Performance Considerations
When using regular expressions with Nokogiri selectors, keep these performance tips in mind:
# Compile regex patterns once for better performance
EMAIL_PATTERN = /\b[A-Za-z0-9._%+-]+@[A-Za-z0-9.-]+\.[A-Z|a-z]{2,}\b/.freeze
PHONE_PATTERN = /^\+?1?[-.\s]?\(?[0-9]{3}\)?[-.\s]?[0-9]{3}[-.\s]?[0-9]{4}$/.freeze
# Use specific selectors first, then filter
# Good: Narrow selection first
contact_spans = doc.css('span.contact-info').select { |span| span.text =~ EMAIL_PATTERN }
# Less efficient: Select all elements first
all_elements = doc.css('*').select { |el| el.text =~ EMAIL_PATTERN }
# Cache compiled selectors for repeated use
class SelectorCache
def initialize
@patterns = {}
end
def get_pattern(key, regex_string)
@patterns[key] ||= Regexp.new(regex_string)
end
end
cache = SelectorCache.new
pattern = cache.get_pattern(:email, EMAIL_PATTERN.source)
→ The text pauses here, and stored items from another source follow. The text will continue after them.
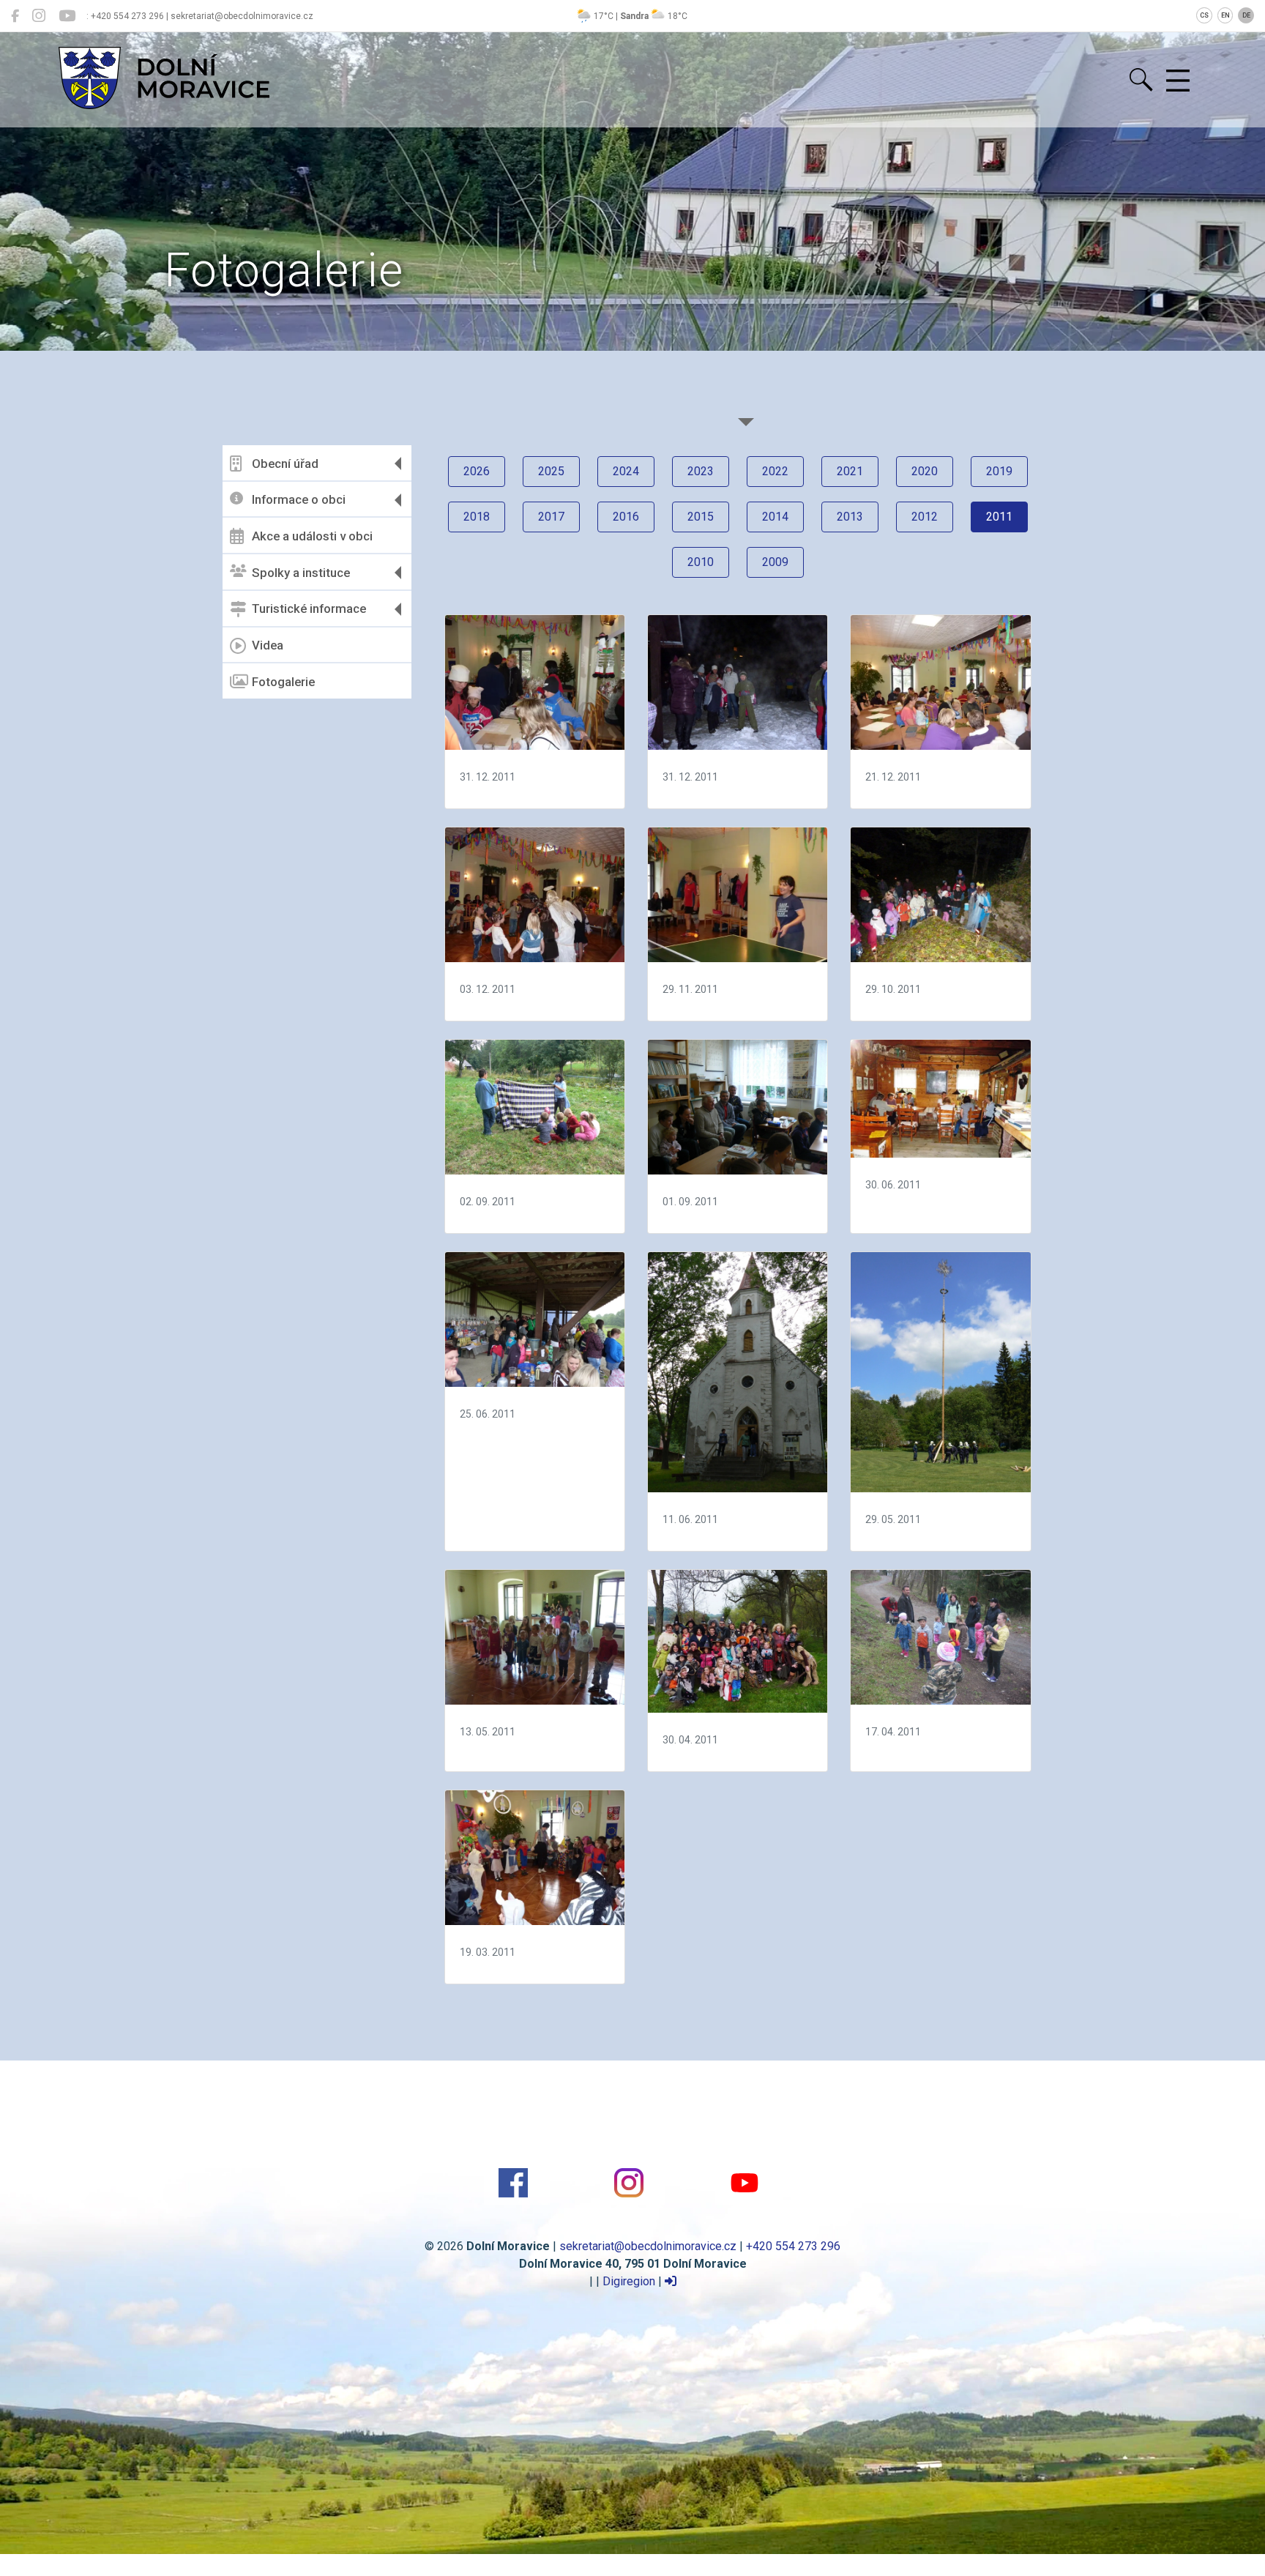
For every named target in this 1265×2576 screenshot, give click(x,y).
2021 (850, 471)
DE (1246, 15)
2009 (775, 562)
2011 (999, 517)
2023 (700, 471)
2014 (775, 517)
Real-World Example: Product Scraping
Here's a comprehensive example that demonstrates regex usage in a practical product scraping scenario:
class ProductScraper
PRODUCT_ID_PATTERN = /^PROD-\d{4}-[A-Z]{3}$/.freeze
PRICE_PATTERN = /\$(\d+(?:\.\d{2})?)/.freeze
SKU_PATTERN = /SKU[:\s]+([A-Z0-9-]+)/i.freeze
def initialize(html)
@doc = Nokogiri::HTML(html)
end
def extract_products
product_containers = @doc.css('div.product-container, article.product')
product_containers.filter_map do |container|
product_id = extract_product_id(container)
next unless product_id
{
id: product_id,
name: extract_product_name(container),
price: extract_price(container),
sku: extract_sku(container),
category: extract_category(container)
}
end
end
private
def extract_product_id(container)
id = container['data-product-id'] || container['id']
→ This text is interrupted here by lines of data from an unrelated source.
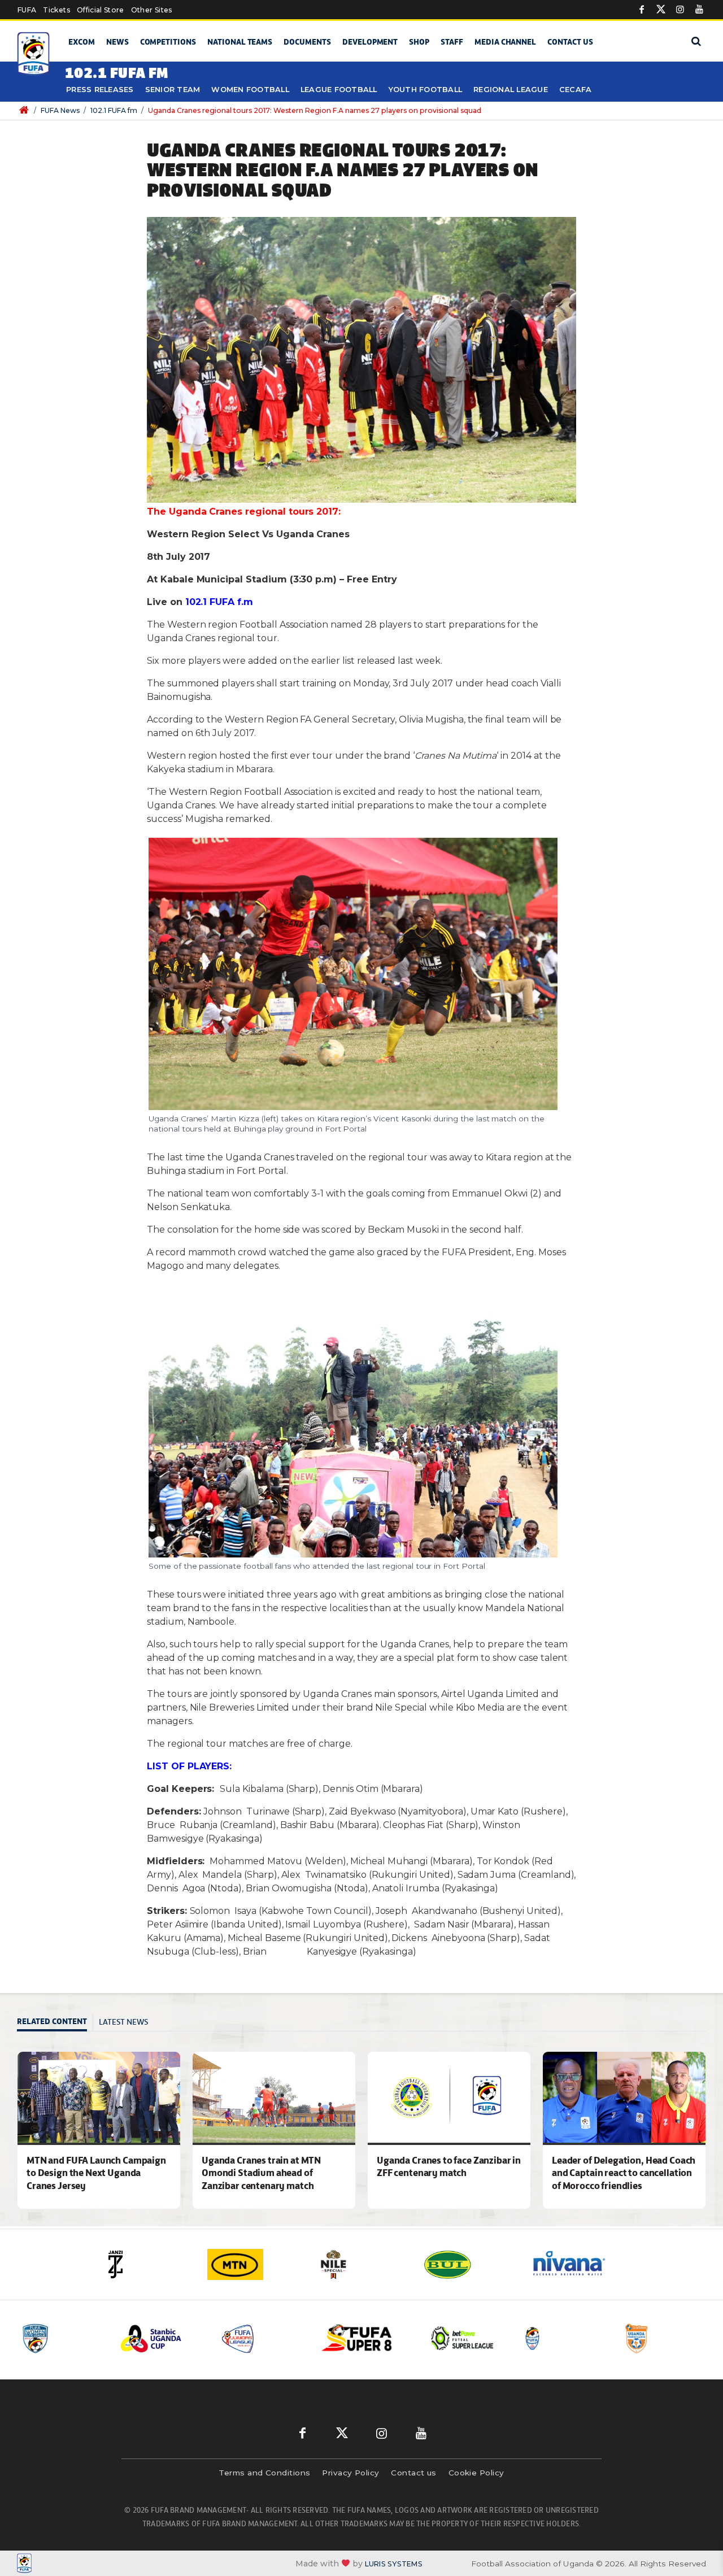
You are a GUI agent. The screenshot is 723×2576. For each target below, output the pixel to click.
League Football (338, 89)
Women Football (250, 89)
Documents (307, 42)
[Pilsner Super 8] (262, 2338)
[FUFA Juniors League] (162, 2338)
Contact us (570, 42)
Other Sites (151, 10)
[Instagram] (680, 9)
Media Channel (505, 42)
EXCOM (81, 42)
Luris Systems (394, 2564)
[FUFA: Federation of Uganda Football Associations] (34, 54)
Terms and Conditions (264, 2472)
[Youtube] (699, 9)
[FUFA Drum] (463, 2338)
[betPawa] (579, 2264)
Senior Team (173, 89)
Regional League (510, 89)
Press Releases (100, 89)
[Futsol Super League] (363, 2338)
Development (370, 42)
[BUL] (364, 2264)
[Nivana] (472, 2264)
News (117, 42)
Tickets (56, 10)
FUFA (27, 10)
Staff (452, 42)
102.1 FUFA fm (113, 110)
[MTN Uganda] (150, 2264)
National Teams (239, 42)
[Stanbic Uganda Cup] (61, 2338)
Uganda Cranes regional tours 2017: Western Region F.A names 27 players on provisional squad (314, 110)
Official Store (100, 10)
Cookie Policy (476, 2472)
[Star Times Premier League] (564, 2338)
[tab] (55, 2022)
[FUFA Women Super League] (664, 2338)
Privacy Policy (350, 2472)
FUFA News (60, 110)
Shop (419, 42)
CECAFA (575, 89)
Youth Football (426, 89)
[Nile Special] (257, 2264)
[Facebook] (641, 9)
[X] (661, 9)
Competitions (168, 42)
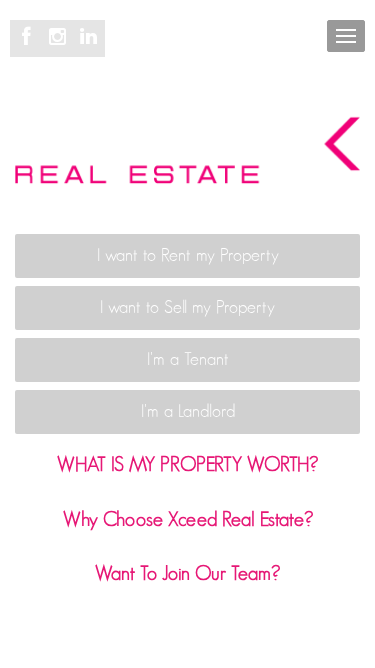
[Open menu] (346, 36)
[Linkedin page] (88, 37)
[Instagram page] (60, 37)
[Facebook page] (29, 37)
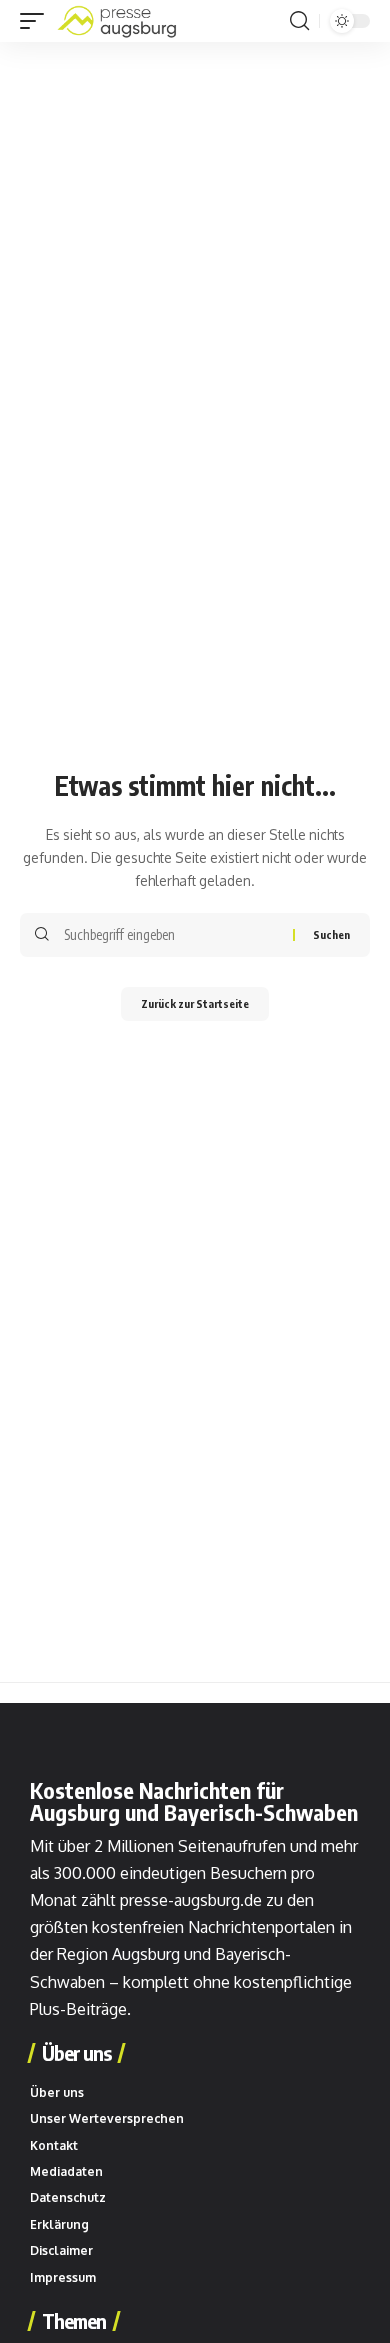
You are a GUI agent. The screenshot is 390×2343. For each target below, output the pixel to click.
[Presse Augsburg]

return nil unless id&.match?(PRODUCT_ID_PATTERN)
id
end
def extract_product_name(container)
container.css('.product-name, h2, h3').first&.text&.strip
end
def extract_price(container)
price_text = container.css('.price, .cost, .amount').first&.text
return nil unless price_text
match = price_text.match(PRICE_PATTERN)
match ? match[1].to_f : nil
end
def extract_sku(container)
sku_text = container.text
match = sku_text.match(SKU_PATTERN)
match ? match[1] : nil
end
def extract_category(container)
# Look for category in breadcrumbs or data attributes
category_element = container.css('.breadcrumb a, [data-category]').last
category_element&.text&.strip || container['data-category']
end
end
# Usage
html = File.read('products.html')
scraper = ProductScraper.new(html)
products = scraper.extract_products
products.each do |product|
puts "Product: #{product[:name]} (#{product[:id]}) - $#{product[:price]}"
end
Error Handling and Edge Cases
When working with regex and Nokogiri, always handle potential errors and edge cases:
def safe_regex_match(text, pattern)
return nil if text.nil? || text.empty?
begin
match = text.match(pattern)
match ? match.captures : nil
rescue RegexpError => e
puts "Regex error: #{e.message}"
nil
end
end
# Handle malformed HTML gracefully
def parse_with_error_handling(html)
begin
Nokogiri::HTML(html) do |config|
config.recover
end
rescue => e
puts "HTML parsing error: #{e.message}"
Nokogiri::HTML::Document.new
end
end
Integration with Modern Web Scraping
For modern web applications that rely heavily on JavaScript, you might need to combine Nokogiri with browser automation tools. Managing browser sessions in Puppeteer can help you capture the fully rendered HTML before applying Nokogiri with regex patterns.
Best Practices Summary
- Compile regex patterns once: Store frequently used patterns as constants
- Use specific selectors first: Narrow down elements before applying regex filters
- Handle nil values: Always check for nil attributes before applying regex
- Test patterns thoroughly: Validate regex patterns with various input formats
- Consider performance: For large documents, balance regex complexity with performance needs
- Cache compiled patterns: Use pattern caching for repeated operations
- Graceful error handling: Always handle potential regex and parsing errors
- Document your patterns: Comment complex regex patterns for maintainability
By combining Nokogiri's powerful selection capabilities with regular expressions, you can create robust and flexible web scraping solutions that handle complex HTML patterns and dynamic content structures effectively. This approach gives you the precision of regex pattern matching while leveraging Nokogiri's efficient HTML parsing and selection methods.